## [Instructions for the task]
Please repeat the lines below, exactly and only, from the one that holds "This screenshot has width=980, height=319." through the one that holds "Task: Click the TagoIO logo icon".

## [Extracted entries]

<<<<

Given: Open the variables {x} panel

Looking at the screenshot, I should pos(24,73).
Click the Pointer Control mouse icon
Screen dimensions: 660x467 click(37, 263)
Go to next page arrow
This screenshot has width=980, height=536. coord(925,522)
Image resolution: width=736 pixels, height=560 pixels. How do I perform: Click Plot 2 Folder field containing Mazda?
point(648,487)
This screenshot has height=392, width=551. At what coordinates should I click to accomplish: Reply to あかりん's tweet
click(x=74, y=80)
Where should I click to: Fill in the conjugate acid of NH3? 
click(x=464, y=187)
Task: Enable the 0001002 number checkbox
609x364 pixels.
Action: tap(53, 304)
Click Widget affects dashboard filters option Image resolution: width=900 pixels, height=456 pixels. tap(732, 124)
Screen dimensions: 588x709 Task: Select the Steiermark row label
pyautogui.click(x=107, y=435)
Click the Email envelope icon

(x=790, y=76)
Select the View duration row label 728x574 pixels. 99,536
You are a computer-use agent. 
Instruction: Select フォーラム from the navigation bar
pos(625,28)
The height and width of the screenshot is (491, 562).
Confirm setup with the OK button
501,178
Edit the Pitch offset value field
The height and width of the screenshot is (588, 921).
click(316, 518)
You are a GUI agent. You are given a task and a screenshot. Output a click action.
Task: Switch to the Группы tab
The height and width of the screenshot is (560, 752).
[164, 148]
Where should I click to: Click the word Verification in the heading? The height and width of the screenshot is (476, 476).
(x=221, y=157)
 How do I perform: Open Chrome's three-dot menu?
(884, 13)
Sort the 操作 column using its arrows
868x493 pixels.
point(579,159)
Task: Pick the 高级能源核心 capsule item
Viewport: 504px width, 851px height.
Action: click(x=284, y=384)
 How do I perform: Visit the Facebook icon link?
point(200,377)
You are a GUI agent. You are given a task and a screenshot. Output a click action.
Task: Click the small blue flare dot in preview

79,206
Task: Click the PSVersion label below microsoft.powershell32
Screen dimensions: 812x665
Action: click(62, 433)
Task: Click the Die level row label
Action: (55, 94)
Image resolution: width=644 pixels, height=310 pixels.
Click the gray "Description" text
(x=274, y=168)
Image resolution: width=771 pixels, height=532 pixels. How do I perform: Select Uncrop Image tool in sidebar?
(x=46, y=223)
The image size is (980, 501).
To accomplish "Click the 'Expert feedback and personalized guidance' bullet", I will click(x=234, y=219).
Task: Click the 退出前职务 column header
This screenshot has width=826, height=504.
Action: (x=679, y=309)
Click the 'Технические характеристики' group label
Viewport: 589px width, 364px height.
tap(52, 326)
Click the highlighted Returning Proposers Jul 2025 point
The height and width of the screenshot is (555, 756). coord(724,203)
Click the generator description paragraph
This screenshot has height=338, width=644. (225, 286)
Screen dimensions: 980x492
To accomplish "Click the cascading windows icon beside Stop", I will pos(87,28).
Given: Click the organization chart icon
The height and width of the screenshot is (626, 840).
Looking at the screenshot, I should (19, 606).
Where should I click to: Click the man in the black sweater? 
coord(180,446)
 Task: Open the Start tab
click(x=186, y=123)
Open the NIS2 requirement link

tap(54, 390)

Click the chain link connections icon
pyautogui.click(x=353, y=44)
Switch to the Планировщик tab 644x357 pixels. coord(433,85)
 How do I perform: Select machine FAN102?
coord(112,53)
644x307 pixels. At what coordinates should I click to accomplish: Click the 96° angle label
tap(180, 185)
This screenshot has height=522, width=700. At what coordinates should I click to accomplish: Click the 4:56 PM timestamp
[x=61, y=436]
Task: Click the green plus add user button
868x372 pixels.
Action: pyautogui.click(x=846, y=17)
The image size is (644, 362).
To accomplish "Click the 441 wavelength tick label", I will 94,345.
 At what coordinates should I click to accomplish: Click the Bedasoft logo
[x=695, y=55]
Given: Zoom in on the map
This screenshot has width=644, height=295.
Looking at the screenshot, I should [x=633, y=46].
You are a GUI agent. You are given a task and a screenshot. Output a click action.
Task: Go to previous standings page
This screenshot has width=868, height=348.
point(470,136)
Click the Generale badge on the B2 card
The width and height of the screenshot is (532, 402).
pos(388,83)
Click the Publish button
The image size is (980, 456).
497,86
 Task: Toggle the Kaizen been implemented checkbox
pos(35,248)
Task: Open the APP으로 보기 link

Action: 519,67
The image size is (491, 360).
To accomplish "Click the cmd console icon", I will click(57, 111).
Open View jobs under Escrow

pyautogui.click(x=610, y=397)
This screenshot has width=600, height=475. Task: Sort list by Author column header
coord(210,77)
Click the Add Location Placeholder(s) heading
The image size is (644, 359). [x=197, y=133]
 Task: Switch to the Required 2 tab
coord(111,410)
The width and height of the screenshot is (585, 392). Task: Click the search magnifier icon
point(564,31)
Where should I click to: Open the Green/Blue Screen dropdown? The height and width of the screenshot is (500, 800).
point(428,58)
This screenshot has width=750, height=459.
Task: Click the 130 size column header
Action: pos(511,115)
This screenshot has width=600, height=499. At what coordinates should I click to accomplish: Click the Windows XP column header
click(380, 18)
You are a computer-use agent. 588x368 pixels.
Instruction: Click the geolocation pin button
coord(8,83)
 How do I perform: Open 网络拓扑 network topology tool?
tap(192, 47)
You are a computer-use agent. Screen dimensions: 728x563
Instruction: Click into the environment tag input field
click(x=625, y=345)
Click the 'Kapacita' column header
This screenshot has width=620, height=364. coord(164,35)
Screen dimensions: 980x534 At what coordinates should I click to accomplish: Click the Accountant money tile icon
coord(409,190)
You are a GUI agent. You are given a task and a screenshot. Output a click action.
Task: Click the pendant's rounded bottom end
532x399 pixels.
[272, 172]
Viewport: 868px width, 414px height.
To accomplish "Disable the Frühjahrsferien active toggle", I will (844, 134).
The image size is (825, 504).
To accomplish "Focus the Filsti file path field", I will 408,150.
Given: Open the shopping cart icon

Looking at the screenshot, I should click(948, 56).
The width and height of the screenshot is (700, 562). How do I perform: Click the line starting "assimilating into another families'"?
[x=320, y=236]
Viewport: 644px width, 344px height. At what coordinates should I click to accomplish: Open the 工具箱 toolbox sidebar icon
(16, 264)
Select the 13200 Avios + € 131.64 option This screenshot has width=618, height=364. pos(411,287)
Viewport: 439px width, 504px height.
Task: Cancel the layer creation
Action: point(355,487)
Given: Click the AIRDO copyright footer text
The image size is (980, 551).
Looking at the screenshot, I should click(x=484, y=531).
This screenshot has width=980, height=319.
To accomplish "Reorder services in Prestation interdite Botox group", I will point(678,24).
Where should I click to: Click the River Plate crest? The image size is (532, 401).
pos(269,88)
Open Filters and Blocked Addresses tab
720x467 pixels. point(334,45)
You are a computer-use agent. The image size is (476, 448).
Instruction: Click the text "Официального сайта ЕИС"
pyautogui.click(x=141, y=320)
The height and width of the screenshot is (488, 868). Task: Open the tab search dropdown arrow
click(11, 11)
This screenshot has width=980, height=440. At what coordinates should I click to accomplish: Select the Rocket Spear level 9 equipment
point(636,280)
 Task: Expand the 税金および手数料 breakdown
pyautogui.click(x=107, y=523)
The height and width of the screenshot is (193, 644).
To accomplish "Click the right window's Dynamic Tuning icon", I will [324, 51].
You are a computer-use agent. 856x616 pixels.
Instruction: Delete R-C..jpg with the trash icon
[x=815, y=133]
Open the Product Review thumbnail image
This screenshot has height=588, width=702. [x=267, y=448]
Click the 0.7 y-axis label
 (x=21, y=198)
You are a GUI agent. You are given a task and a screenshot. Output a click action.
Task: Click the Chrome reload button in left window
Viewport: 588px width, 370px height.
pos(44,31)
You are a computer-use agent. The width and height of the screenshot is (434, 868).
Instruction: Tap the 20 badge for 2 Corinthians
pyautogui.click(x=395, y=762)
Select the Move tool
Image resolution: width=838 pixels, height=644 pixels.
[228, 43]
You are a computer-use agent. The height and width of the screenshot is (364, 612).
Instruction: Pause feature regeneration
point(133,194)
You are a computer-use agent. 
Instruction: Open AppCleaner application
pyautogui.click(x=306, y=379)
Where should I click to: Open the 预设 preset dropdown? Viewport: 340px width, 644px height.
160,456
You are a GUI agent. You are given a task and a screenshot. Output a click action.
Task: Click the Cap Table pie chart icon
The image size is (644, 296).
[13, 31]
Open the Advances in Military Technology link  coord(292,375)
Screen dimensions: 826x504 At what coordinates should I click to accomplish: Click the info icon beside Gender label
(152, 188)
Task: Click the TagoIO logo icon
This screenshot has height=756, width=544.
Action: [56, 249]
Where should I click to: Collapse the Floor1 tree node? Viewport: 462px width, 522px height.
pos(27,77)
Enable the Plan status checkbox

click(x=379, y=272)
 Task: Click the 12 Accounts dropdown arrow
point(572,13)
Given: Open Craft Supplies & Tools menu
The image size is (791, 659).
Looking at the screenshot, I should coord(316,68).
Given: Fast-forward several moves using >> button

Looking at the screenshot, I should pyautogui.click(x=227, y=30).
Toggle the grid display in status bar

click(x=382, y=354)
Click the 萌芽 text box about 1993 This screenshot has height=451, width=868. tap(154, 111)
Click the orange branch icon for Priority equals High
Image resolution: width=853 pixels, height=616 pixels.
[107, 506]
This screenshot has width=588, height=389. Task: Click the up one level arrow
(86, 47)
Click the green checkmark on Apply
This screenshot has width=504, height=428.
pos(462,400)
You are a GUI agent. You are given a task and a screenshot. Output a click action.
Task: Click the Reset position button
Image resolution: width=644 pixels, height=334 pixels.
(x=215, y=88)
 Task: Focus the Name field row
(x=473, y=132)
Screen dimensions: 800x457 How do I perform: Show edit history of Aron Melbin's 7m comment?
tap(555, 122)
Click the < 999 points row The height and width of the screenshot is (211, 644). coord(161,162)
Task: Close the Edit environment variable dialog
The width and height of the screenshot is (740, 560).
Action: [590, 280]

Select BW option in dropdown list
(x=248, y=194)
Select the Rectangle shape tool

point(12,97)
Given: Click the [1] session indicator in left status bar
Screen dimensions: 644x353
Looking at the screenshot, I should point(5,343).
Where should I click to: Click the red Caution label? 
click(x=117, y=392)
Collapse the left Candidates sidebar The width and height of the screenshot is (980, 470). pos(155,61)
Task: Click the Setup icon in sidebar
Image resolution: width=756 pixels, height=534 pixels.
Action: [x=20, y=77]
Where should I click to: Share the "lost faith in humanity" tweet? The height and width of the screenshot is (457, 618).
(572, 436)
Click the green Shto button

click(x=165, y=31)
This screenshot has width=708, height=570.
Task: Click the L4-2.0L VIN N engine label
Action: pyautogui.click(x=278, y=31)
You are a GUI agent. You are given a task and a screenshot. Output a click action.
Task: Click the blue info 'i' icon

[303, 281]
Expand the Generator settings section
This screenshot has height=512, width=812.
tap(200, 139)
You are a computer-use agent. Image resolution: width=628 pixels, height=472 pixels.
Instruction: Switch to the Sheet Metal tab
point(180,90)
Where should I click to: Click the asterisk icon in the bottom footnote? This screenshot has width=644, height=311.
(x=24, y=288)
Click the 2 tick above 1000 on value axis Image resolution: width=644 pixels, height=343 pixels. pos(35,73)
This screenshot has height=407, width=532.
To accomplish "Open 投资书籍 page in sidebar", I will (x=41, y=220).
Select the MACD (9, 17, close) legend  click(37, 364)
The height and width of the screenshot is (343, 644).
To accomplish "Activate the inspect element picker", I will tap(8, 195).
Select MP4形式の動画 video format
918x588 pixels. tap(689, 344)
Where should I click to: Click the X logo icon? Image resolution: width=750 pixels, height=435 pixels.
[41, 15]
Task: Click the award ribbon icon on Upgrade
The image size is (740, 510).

>>>>

## [Task answer]
This screenshot has width=980, height=319.
To accomplish "Reorder services in Prestation interdite Botox group", I will point(678,24).
Where should I click to: Click the River Plate crest? The image size is (532, 401).
pos(269,88)
Open Filters and Blocked Addresses tab
720x467 pixels. point(334,45)
You are a computer-use agent. The image size is (476, 448).
Instruction: Click the text "Официального сайта ЕИС"
pyautogui.click(x=141, y=320)
The height and width of the screenshot is (488, 868). Task: Open the tab search dropdown arrow
click(11, 11)
This screenshot has width=980, height=440. At what coordinates should I click to accomplish: Select the Rocket Spear level 9 equipment
point(636,280)
 Task: Expand the 税金および手数料 breakdown
pyautogui.click(x=107, y=523)
The height and width of the screenshot is (193, 644).
To accomplish "Click the right window's Dynamic Tuning icon", I will [324, 51].
You are a computer-use agent. 856x616 pixels.
Instruction: Delete R-C..jpg with the trash icon
[x=815, y=133]
Open the Product Review thumbnail image
This screenshot has height=588, width=702. [x=267, y=448]
Click the 0.7 y-axis label
 (x=21, y=198)
You are a GUI agent. You are given a task and a screenshot. Output a click action.
Task: Click the Chrome reload button in left window
Viewport: 588px width, 370px height.
pos(44,31)
You are a computer-use agent. The width and height of the screenshot is (434, 868).
Instruction: Tap the 20 badge for 2 Corinthians
pyautogui.click(x=395, y=762)
Select the Move tool
Image resolution: width=838 pixels, height=644 pixels.
[228, 43]
You are a computer-use agent. The height and width of the screenshot is (364, 612).
Instruction: Pause feature regeneration
point(133,194)
You are a computer-use agent. 
Instruction: Open AppCleaner application
pyautogui.click(x=306, y=379)
Where should I click to: Open the 预设 preset dropdown? Viewport: 340px width, 644px height.
160,456
You are a GUI agent. You are given a task and a screenshot. Output a click action.
Task: Click the Cap Table pie chart icon
The image size is (644, 296).
[13, 31]
Open the Advances in Military Technology link  coord(292,375)
Screen dimensions: 826x504 At what coordinates should I click to accomplish: Click the info icon beside Gender label
(152, 188)
Task: Click the TagoIO logo icon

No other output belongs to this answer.